According to the Chernobyl text below, how many residents were evacuated from the "Zone of Alienation" around the plant?

- [Given text]:
⁂

By Peter Dizikes⎮MIT News Office
Not long after midnight on April 26, 1986, the world’s worst nuclear power accident began. Workers were conducting a test at the Chernobyl Nuclear Power Plant in the Ukraine when their operations spun out of control. Unthinkably, the core of the plant’s reactor No. 4 exploded, first blowing off its giant concrete lid, then letting a massive stream of radiation into the air.
Notoriously, the Soviet Union kept news of the disaster quiet for a couple of days. By the time the outside world knew about it, 148 men who had been on the Chernobyl site — firefighters and other workers — were already being treated in the special radiation unit of a Moscow hospital. And that was just one sliver of the population that wound up seeking medical care after Chernobyl.
By the end of the summer of 1986, Moscow hospitals alone had treated about 15,000 people exposed to Chernobyl radiation. The Soviet republics of Ukraine and Belarus combined to treat about 40,000 patients in hospitals due to radiation exposure in the same period of time; in Belarus, about half were children.
And while 120,000 residents were hastily evacuated from the “Zone of Alienation” around Chernobyl, about 600,000 emergency workers eventually went into the area, trying to seal the reactor and make the area safe again. About 31,000 soldiers camped out near the reactor, where radioactivity reached about 1,000 times the normal levels within a week, and contaminated the drinking water.
Cathie Sullivan, a New Mexico activist, worked with Chernobyl liquidator, Natalia Manzurova, during three trips to the former Soviet Union in the early 2000s. Natalia was one of 750,000 Soviet citizens sent to deal with the Chernobyl catastrophe. Natalia is now in her early 60s and has long struggled with multiple health issues. She was treated last year for a brain tumor that was found to be cancerous. A second tumor has since been found and funds were recently raised among activists around the world to help with the costs of this latest treatment. Natalia and Cathie together authored a short book, “Hard Duty, A woman’s experience at Chernobyl” describing Natalia’s harrowing four and a half years as a Chernobyl liquidator. What follows is an excerpt from that book with some minor edits.
By Natalia Manzurova
When I tell people that I was at Chernobyl they often ask if I had to go. My training is in radiation biology and I was born in a city that was part of the secret Soviet nuclear weapons complex, much like Los Alamos, New Mexico, where the first A-bomb was built. People from my city considered it a duty to go to Chernobyl, just as New York City firefighters went to the World Trade Center on 9/11.
Because of the radiation danger to women of child-bearing age, those under 30 did not go, but being 35 in 1987, I began my 4.5 years of work at Chernobyl. Chernobyl depressed me so much when I first arrived that for almost three days I either wept or tried hard not to. We were short-handed and had to work 12 hour shifts. Several workers shared one room in a hostel, each with a bunk where he or she slept during his/her shift period. During the next shift other people slept in the same bunks. Before leaving for a break we put our clothes into plastic bags and stored them.
Alcohol was forbidden and we were checked when we arrived or left the 18 mile exclusion zone around the plant. Liquor soon crossed the fence, however, and became like money. There were no groceries available and meals were served in a large mess hall. Cooks put our food on trays moving on a conveyer belt and the joke was that Chernobyl’s Liquidators and Soviet cattle got their food in the same way.

⁂

- [Given data]:

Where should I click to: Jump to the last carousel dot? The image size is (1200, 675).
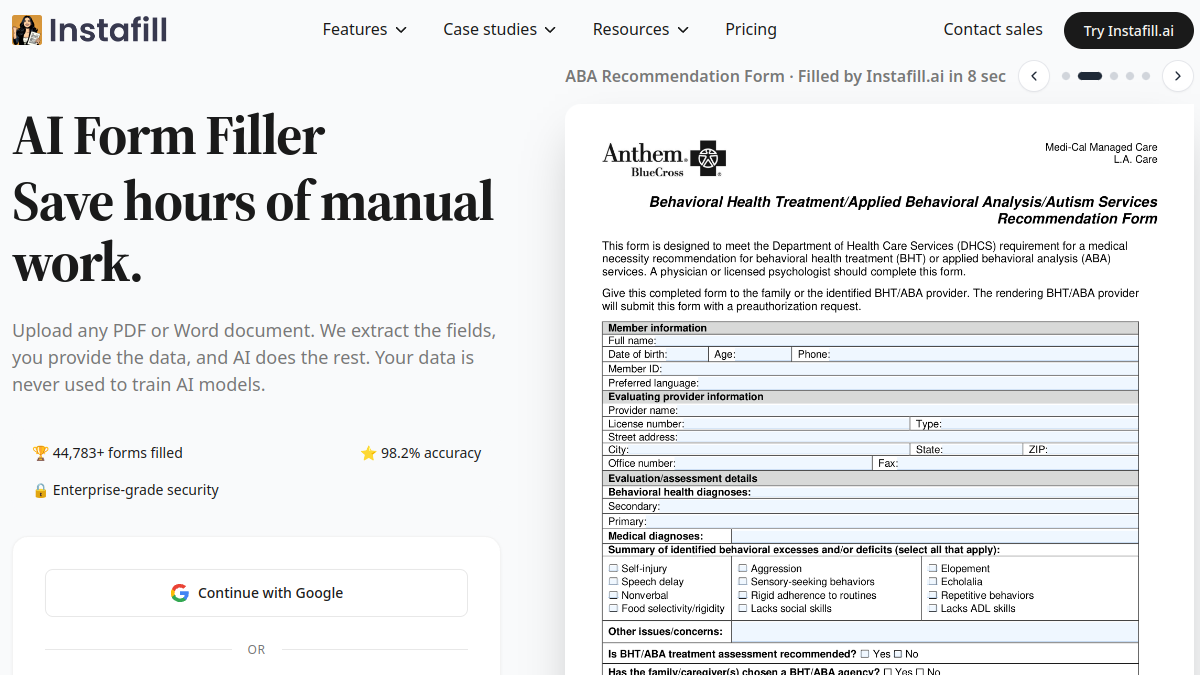1146,76
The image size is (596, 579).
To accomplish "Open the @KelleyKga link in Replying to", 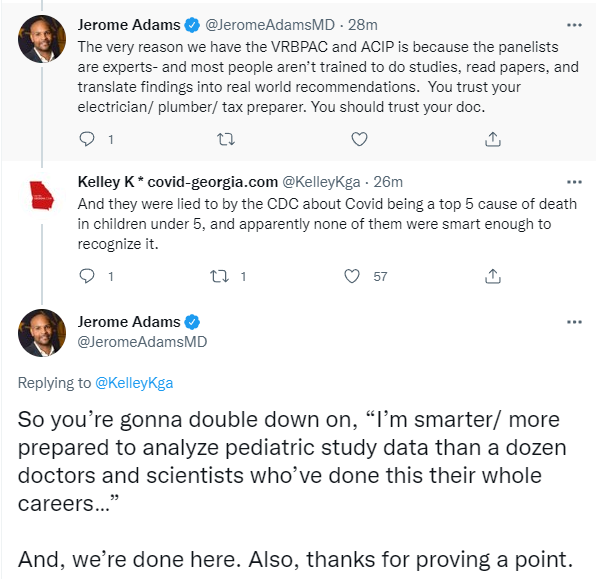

⁂

- [Answer to this task]: About 120,000 residents.